Saturday, January 28, 2012

Spiritual open adoption

Adoption is so dear to me for two different reasons, the first reason I want to talk about is the fact that, I have been blessed by the adoption of my son, who has made me a better person, and who has made me understand areas of my spiritual life that I did not get before.

Before he became my son (by the law) I dreamed of a perfect open adoption, I really liked his grandparents (I still do), I thought what a great opportunity for him to grow knowing them and feeling loved by them, and being my son. It sounded so perfect, so loving, so...naive.

As soon as he came to live with us, we realized he was raised in very different ways than our home, he was the authority, and he soon realized that he was now the soldier rather than the captan. He was part of the show, not the center of the show.
At the begging was hard, I can't deny it, but to our surprised he adapted very quick and happy, it actually look like he was enjoying the rules and the discipline, although many times would check if we really meant them.

But there was something that I started realizing, it was a change in him every time he spoke with his biological family, he would be more aggressive towards others, and way more clingy to me, saying "I love you mom" as many times as he could, hugging me as if it was our last day together, And when they visited him, the reaction would last a week or two.

At first I thought this may be, only, because it was too soon for him to realize that they were not taking him with them, but that he is with us, his for ever family.

As months pasted, he started to speak more and more, and say sentences like "I am your boy", "this is my home", "am I staying with you?", then I knew for sure he was afraid that this was just a momentary arrangement, that he was confused in where he really belong, and that open adoption was damaging his attachment and confidence of belonging to his new family.
I kept reassuring him that he was my son forever, that nothing could change that anymore. And he started to understand very well that. I started to investigate more about it, and found out that almost all of the kids in open adoption, whether they are two or twelve years old, experience the same re-actions. And that 80% of open adoptions end up closing them because it does damage the kid.

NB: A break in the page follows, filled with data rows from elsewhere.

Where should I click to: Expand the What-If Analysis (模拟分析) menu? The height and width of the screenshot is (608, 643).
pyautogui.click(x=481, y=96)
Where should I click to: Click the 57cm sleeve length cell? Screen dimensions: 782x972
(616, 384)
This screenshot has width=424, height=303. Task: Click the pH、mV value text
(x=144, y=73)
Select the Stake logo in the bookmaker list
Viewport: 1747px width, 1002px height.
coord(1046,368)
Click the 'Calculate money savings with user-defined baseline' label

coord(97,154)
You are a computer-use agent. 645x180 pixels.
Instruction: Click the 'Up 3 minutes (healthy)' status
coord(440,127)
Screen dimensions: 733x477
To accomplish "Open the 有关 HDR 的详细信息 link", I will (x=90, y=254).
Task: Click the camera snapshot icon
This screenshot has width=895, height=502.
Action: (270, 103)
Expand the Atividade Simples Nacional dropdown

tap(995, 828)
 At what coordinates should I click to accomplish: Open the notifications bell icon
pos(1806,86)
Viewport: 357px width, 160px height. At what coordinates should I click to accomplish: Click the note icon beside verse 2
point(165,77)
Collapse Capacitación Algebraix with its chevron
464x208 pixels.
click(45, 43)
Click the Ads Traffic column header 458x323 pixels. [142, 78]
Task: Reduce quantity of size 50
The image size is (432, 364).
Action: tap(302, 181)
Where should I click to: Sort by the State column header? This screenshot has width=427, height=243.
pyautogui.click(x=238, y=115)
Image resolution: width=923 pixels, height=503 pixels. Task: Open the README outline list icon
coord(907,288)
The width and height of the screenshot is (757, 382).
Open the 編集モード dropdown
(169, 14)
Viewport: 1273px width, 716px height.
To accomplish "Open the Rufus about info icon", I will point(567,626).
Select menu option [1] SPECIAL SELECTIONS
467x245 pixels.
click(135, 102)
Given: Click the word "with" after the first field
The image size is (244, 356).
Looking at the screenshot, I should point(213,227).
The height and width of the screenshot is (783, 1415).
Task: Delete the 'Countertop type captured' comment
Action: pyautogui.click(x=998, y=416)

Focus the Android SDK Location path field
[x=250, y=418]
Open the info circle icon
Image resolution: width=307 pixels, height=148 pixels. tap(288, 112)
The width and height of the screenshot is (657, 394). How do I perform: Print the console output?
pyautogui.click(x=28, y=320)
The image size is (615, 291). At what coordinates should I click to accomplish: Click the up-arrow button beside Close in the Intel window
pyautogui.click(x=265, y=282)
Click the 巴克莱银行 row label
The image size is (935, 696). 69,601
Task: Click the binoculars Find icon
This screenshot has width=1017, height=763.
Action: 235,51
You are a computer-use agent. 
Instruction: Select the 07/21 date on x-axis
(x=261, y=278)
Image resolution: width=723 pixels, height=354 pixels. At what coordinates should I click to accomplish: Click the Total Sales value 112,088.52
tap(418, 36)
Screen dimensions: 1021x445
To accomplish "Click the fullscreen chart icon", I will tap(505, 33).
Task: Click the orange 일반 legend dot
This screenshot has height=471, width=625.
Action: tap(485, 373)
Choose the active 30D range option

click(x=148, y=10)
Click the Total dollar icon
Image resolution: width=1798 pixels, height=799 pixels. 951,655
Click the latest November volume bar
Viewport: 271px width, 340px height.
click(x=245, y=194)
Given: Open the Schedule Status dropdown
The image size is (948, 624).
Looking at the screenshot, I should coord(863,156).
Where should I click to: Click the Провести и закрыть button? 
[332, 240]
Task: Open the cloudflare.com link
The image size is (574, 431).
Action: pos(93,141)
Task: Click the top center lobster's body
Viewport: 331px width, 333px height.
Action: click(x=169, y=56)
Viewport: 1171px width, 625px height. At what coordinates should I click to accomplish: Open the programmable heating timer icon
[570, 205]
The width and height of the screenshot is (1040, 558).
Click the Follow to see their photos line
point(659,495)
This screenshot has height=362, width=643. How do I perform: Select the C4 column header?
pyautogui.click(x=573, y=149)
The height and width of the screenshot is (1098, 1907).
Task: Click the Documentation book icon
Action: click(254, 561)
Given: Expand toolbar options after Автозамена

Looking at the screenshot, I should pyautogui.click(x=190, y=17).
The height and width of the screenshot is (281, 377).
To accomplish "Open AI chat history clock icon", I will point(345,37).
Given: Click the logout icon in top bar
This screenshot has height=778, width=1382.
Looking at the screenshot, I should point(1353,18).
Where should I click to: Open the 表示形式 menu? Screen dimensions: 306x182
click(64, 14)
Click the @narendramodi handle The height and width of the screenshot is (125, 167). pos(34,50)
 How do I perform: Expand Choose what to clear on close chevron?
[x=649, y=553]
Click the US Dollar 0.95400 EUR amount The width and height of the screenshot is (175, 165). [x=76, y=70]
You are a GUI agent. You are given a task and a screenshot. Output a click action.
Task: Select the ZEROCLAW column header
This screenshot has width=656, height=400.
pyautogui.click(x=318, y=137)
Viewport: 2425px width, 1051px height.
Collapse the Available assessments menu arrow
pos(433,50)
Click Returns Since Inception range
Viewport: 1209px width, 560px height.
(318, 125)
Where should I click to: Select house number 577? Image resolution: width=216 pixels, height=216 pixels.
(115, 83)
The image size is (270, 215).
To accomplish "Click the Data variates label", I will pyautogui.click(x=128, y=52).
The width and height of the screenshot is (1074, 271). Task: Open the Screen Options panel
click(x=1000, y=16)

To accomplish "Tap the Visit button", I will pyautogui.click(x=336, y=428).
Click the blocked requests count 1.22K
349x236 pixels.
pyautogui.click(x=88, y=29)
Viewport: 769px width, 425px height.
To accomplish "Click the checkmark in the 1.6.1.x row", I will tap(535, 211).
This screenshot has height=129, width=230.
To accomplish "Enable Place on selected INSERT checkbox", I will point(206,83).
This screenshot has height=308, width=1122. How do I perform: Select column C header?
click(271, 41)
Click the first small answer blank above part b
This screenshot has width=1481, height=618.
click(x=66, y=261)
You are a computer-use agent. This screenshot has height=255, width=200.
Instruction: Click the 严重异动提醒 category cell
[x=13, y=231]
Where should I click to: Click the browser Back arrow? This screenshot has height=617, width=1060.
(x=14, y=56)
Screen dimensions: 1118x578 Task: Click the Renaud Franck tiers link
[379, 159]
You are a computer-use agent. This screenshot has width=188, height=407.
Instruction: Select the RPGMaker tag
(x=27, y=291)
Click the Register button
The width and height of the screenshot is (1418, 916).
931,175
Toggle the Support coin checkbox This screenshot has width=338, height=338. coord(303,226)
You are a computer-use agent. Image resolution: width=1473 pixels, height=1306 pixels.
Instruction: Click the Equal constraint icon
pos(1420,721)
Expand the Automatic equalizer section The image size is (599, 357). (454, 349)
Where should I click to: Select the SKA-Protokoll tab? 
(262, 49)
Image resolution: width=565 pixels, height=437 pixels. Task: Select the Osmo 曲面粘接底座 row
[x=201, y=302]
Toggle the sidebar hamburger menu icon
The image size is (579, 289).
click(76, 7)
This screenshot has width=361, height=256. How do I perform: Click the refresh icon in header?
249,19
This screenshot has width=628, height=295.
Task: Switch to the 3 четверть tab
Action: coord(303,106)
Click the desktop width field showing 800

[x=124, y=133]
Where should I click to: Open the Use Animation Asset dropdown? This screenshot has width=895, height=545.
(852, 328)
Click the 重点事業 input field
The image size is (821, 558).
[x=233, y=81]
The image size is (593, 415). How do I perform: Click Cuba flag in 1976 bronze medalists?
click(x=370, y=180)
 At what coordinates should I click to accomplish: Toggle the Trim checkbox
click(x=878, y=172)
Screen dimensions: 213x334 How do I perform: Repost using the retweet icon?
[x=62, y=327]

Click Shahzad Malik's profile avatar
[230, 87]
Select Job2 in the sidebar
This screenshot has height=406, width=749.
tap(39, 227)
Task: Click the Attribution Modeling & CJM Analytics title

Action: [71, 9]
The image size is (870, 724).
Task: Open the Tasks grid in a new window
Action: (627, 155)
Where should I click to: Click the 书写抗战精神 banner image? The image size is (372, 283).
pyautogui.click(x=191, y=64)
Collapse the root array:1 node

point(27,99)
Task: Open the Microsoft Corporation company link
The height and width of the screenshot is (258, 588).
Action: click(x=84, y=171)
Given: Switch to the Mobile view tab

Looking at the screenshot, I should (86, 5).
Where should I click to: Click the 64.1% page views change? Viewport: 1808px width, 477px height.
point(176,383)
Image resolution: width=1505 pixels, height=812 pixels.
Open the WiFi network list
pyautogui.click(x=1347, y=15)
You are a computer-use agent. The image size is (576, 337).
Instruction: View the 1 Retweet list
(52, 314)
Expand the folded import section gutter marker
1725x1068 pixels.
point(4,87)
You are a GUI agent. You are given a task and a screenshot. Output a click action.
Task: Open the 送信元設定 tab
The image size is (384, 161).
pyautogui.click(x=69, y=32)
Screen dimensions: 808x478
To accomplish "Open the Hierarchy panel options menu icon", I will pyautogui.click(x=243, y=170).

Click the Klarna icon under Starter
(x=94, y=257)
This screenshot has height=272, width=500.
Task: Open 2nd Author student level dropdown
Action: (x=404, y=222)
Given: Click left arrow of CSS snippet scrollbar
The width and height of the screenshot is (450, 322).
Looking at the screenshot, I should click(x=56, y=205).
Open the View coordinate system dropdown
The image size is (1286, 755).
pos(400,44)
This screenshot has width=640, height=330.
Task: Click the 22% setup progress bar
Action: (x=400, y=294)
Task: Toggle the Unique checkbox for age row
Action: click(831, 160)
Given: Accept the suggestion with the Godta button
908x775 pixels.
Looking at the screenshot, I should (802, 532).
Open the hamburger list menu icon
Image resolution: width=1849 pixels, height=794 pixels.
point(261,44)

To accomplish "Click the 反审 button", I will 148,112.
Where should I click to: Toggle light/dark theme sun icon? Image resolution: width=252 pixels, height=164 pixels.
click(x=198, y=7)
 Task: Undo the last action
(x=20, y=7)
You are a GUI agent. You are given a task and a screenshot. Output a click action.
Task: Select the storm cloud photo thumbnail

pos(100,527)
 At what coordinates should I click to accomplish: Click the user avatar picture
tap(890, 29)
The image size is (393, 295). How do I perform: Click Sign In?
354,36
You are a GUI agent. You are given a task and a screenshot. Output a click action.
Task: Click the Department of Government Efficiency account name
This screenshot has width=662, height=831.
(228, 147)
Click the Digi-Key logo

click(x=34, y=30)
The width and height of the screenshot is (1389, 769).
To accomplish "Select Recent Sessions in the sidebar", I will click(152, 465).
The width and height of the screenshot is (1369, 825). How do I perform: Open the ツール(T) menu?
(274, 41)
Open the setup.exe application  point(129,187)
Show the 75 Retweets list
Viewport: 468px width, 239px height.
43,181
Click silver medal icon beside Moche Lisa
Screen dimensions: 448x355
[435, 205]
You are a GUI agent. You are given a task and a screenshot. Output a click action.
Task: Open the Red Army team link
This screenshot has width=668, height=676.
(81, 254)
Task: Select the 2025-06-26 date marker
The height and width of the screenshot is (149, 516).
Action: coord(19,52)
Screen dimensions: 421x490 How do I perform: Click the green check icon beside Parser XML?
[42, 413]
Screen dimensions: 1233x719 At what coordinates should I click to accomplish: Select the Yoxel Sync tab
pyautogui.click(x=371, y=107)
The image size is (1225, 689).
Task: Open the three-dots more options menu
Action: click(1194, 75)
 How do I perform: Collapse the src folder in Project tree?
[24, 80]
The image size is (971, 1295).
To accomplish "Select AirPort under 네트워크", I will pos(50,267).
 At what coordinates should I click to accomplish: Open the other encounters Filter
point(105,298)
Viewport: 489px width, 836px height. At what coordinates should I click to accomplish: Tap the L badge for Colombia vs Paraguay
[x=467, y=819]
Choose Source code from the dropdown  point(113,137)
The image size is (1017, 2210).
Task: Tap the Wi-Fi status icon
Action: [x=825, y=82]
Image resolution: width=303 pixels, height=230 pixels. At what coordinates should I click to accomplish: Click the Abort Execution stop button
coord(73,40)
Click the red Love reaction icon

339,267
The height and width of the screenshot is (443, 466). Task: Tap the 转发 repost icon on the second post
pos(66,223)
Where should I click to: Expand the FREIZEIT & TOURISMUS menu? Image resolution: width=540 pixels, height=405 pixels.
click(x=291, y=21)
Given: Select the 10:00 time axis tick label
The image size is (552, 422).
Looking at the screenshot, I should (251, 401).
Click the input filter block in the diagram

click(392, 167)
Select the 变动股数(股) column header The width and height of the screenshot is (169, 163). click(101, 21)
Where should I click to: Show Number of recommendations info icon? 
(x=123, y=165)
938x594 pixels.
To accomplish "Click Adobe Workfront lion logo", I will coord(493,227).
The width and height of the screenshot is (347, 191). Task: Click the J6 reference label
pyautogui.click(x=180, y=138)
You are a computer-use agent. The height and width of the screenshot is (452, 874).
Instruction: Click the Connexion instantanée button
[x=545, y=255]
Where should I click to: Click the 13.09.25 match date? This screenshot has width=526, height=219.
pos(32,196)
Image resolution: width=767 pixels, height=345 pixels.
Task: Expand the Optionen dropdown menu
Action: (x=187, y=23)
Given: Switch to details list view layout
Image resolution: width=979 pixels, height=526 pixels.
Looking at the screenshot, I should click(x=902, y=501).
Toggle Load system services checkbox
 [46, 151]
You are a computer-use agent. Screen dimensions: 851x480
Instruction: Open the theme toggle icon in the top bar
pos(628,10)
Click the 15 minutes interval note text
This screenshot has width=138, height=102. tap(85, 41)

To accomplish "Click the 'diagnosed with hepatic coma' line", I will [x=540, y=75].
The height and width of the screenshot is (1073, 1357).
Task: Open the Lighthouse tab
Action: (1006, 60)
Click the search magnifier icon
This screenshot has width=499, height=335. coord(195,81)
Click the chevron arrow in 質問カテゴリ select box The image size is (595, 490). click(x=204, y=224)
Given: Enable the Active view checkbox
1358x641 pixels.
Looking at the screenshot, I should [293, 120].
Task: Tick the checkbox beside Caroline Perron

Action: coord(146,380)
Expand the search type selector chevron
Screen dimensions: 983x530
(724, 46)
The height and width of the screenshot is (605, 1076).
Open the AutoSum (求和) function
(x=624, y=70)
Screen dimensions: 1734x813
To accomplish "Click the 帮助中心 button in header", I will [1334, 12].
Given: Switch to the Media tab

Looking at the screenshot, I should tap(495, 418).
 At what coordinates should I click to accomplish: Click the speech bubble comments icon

This has made me realize about "the spiritual open adoption", yes I was adopted too, by my Heavenly father, and yes, just like any other new believer I thought I could maintain an open adoption with my past, and soon realized that that doesn't work, for me to fully understand my new identity I need to stop my previous one, for me to be fully part of the Christian family, I need to be part of that family only, I needed to live by the new rules that my new father has for me. I want to be fully, not partially, be His daughter, to have the blessings of His family, but also, I want the responsibilities of my "spiritual last name", if I am going to be the King's daughter, I have to stop acting like some one else's daughter and keep his name on high.
Spiritual open adoption will only damage your relationship with your father, and will damage your view of who you really are now.
Your Heavenly father will always love you, but the confidence, the relationship could be compromised.
For my personal, and spiritual experience on adoption, I can say, let the past behind and belong fully to the new you in Christ Jesus, for whom you have received the spirt of Adoption.
May your new identity be fully after "your adoption", after Christ enter to rule your life, and never by who you were before Him in you.